Talk about flashbacks. Only I cut my teeth a few years earlier on an Ohio Scientific C3A.

But then again, I lived pretty close to the factory.... (Aurora Ohio).

I thought I could respect a fellow Ohio Scientific owner except when you made the following comment:

"But to my horror, the back of the iPad 2 is gray brushed aluminum with a black apple and black sensors, and when you take it all in, that makes it an Ohio State BuckeyePad, Penn State's arch rival. I will get a blue leather cover as soon as Apple makes one."

I'm sorry, Penn State who? Sure I respect Joe Pa as one of College Football's coaching greats. (Along w Woody and I'll even salute Bo since he was an Asst Coach under Woody...) But Penn State isn't much of a rival since Tressel took over.

But I'll overlook that...for now.

You continue to write...

"I don't like the idea of using Google Docs because it is bad enough that Google is reading my office email, does it have to read what I am writing as I am writing it?"

True, but the iPad lacks a real keyboard and of course you can purchase a wireless one for it, but that then defeats the purpose of the iPad where a regular laptop has its value.

I'm am by no means an Apple fanboi.
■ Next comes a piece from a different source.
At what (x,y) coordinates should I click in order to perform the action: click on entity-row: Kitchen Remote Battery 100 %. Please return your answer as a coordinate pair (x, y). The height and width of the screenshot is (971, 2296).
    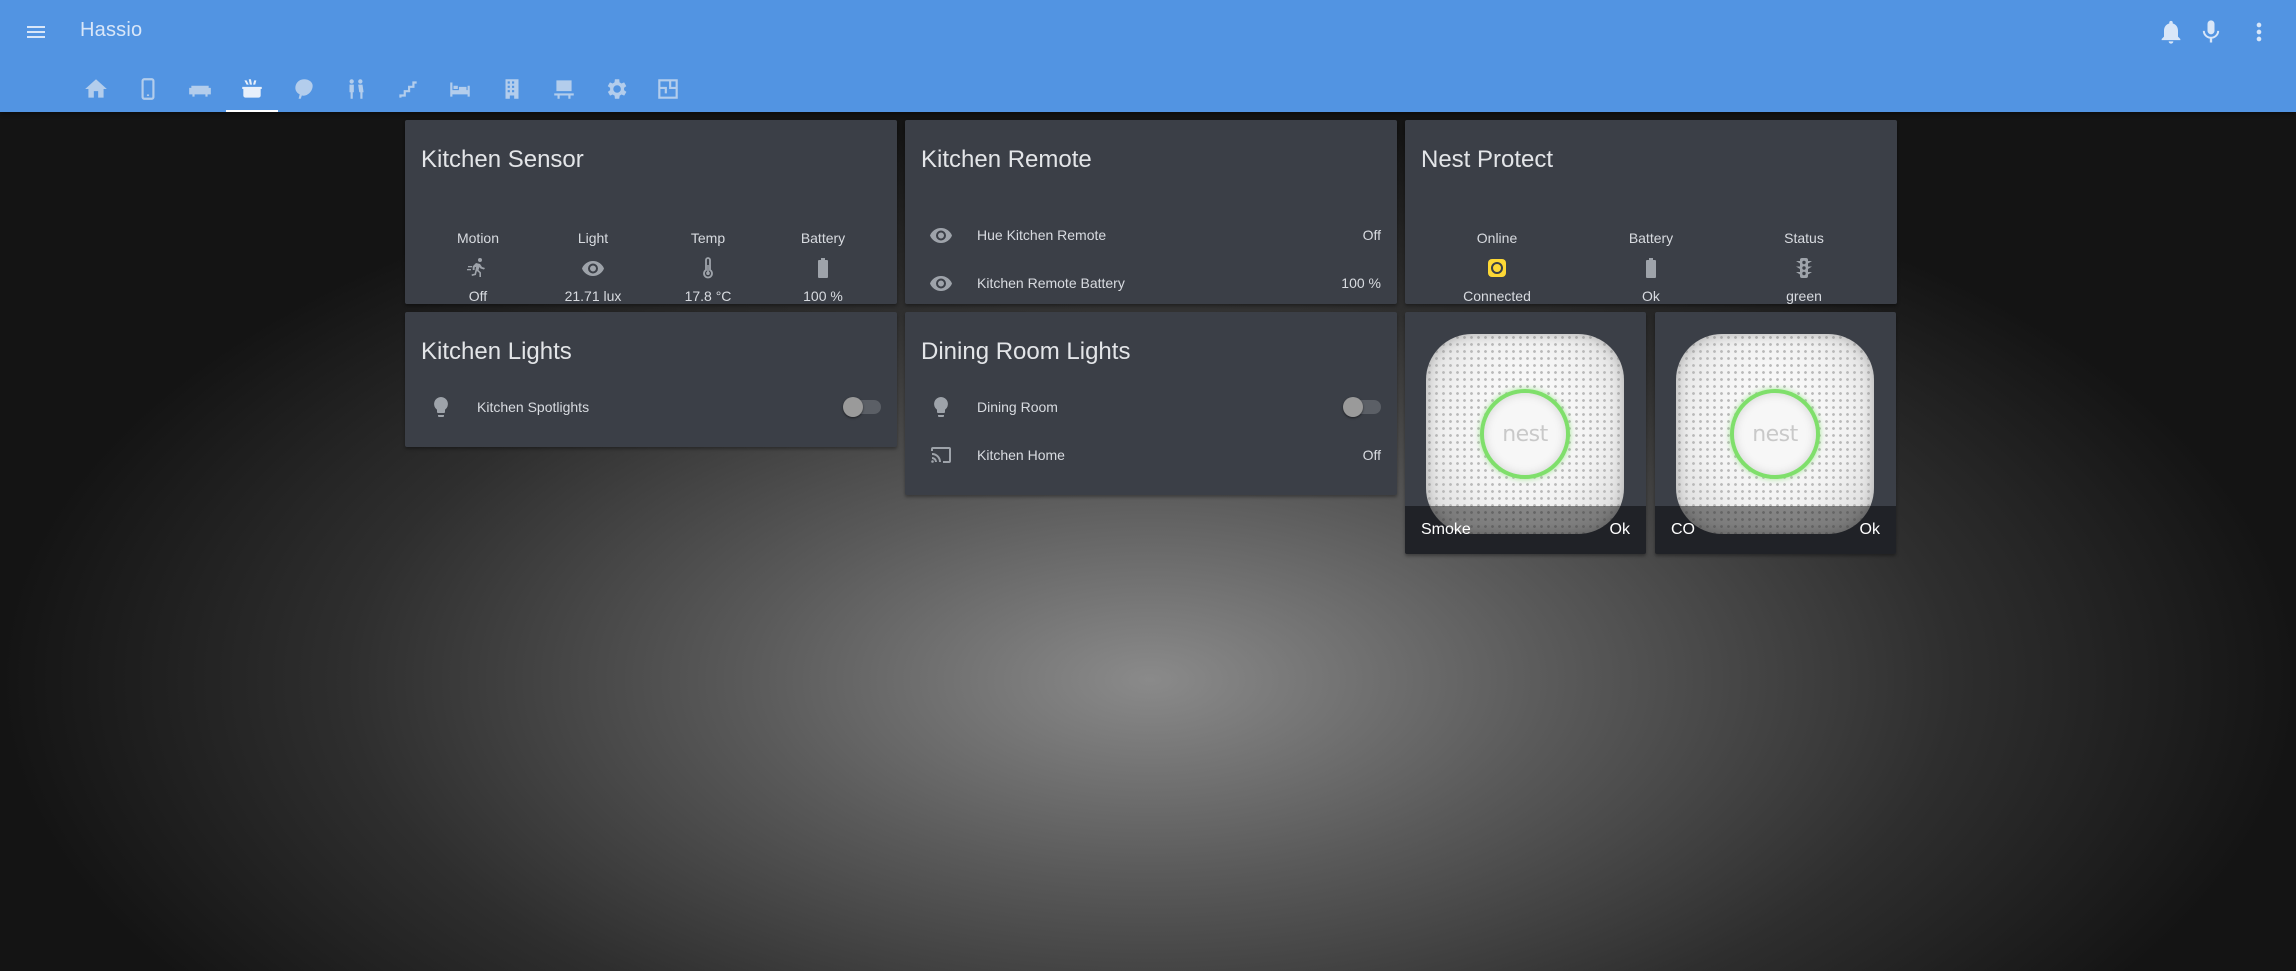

And I'm sure you'll get flamed by them. I am however someone who has waited for the iPad2. It will allow me to easily surf the web, do e-mail, and of course act as my e-reader of .pdfs and e-books. Sure there are other apps, but its the fact that I can easily have all of my technical documents that I get in .pdf forms, easily available on one device.

While the Kindle DX would also allow this, it unfortunately does't handle resizing as well and doesn't handle e-mail or web site wikis where some other documents exist.

But I really have to flame the author because the head line doesn't really match the content. Its more of a story how the author lacks vision or need for a new 'play toy'.